Minimally invasive ECC curbs post-cardiac surgery SAEs

10 May 2025
Mike Ng
Mike Ng
Mike Ng
Mike Ng
Minimally invasive ECC curbs post-cardiac surgery SAEs

Extracorporeal circulation (ECC), a technique for providing cardiopulmonary support during cardiac surgery, has a reduced risk of postoperative serious adverse events (SAEs) when delivered via a minimally invasive ECC (MiECC) system rather than conventional ECC (CECC) technologies, according to results of the randomized COMICS trial.

Up to 30 days after surgery, the risk of experiencing ≥1 qualifying SAEs was 26.8 percent lower with MiECC (risk ratio [RR], 0.732; 95 percent confidence interval [CI], 0.556–0.962; p=0.025), after adjusting for stratification factors and centres.

However, the absolute risk difference did not reach statistical significance in the secondary analysis, even though primary endpoint SAEs occurred less frequently in the MiECC arm vs the CECC arm (9.7 percent vs 13.2 percent; risk difference, −3.5 percentage points; p=0.073). [Perfusion 2025;40:730-741]

“This finding was of borderline significance,” wrote lead author Professor Gianni Angelini, a cardiac surgeon at the Bristol Heart Institute, University of Bristol, Bristol, UK. However, when contrasting the results from large-scale, published meta-analyses, “the magnitude of the treatment effect for the primary outcome was clinically important and consistent with effects observed previously.”

Any type II, III, or IV MiECC

The implications of the primary results were limited by the early termination of the trial due to slow recruitment during the COVID-19 pandemic. Investigators planned to recruit 3,500 patients across 20–30 centres; however, only 1,084 patients from 14 centres had consented to participate. [Perfusion 2021;36:388-394]

Still, COMICS remains the largest randomized trial comparing MiECC with CECC. Moreover, it was designed to be pragmatic in nature, allowing for the use of any type II, III, or IV MiECC instead of a specific MiECC system.
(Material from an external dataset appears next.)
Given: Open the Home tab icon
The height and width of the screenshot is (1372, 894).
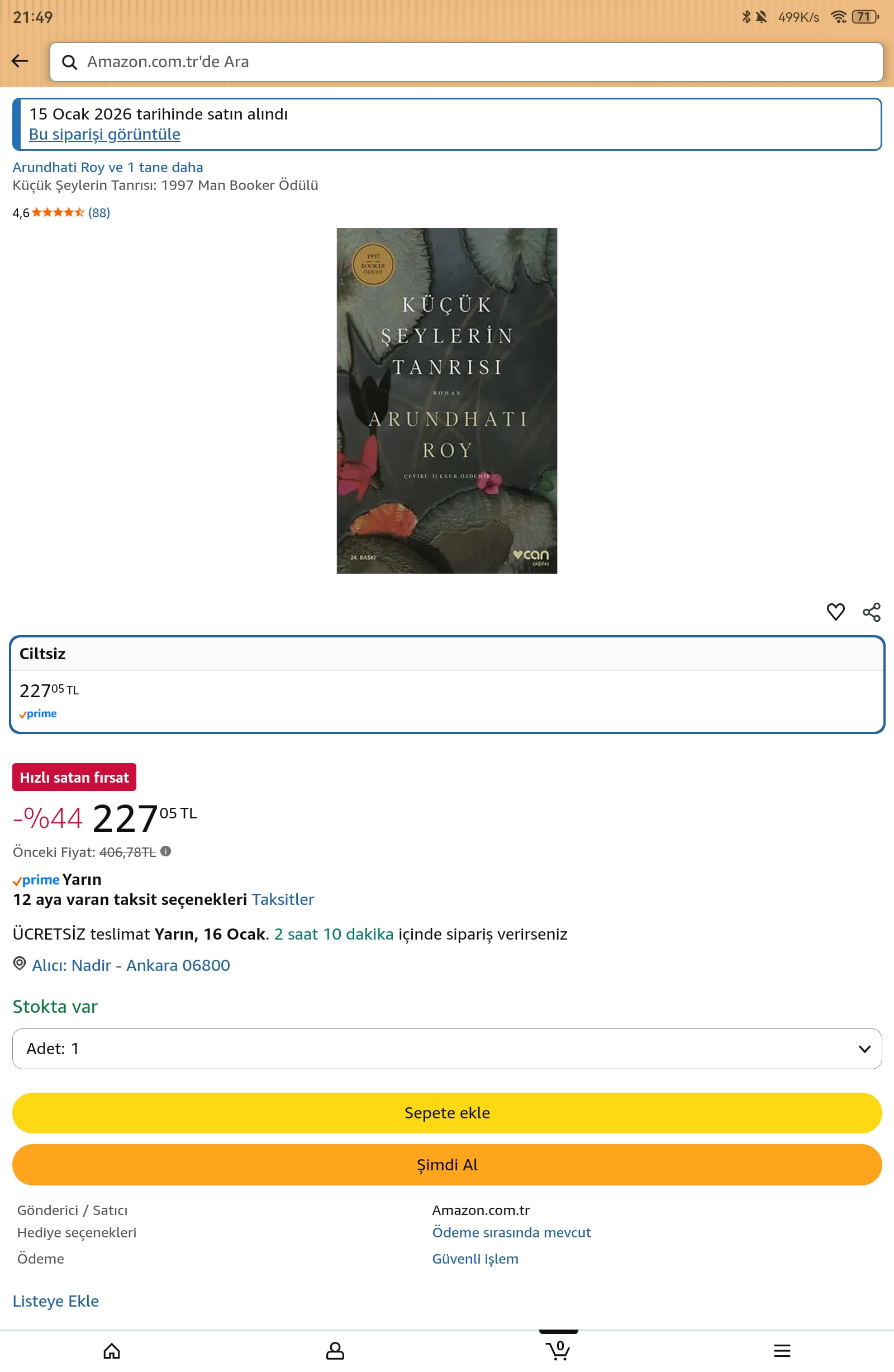Looking at the screenshot, I should tap(112, 1351).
The intention-to-treat population comprised 1,071 adults aged <85 years (median age 66 years, 83.1 percent male, 29.5 percent left ventricular ejection fraction ≤50 percent) undergoing elective or urgent cardiac surgery (either coronary artery bypass grafting [CABG], aortic valve replacement [AVR], or both concurrently) with the use of extracorporeal circulation (ECC) without circulatory arrest.

The majority of surgeries were CABG (84.4 percent), followed by AVR (9.1 percent) and concurrent CABG and AVR (6.5 percent). The mean cardiopulmonary bypass and aortic cross-clamping times were 88 and 57 minutes, respectively.

The 12 qualifying postoperative SAEs were death, myocardial infarction, stroke, bowel infarction, stage 3 acute kidney injury (AKI) or need for haemofiltration, reintubation, tracheostomy, mechanical ventilation for >48 hours, reoperation, percutaneous intervention, sternal wound infection with dehiscence, and culture-confirmed septicaemia.

In a subgroup analysis, the risk of primary endpoint SAEs was reduced with MiECC vs CECC in patients undergoing isolated CABG or isolated AVR (significantly for the former), while the risk increased non-significantly in patients undergoing concurrent CABG and AVR (interaction p=0.48).

Deaths occurred at a similar rate between the two arms (1.5 percent vs 1.9 percent; RR, 0.796, 95 percent CI, 0.364–1.740; p=0.568).

There was also a significant benefit of MiECC vs CECC in health-related quality-of-life measured with visual analogue score of the EuroQol 5 dimensions 5-level (EQ-5D-5L) questionnaire.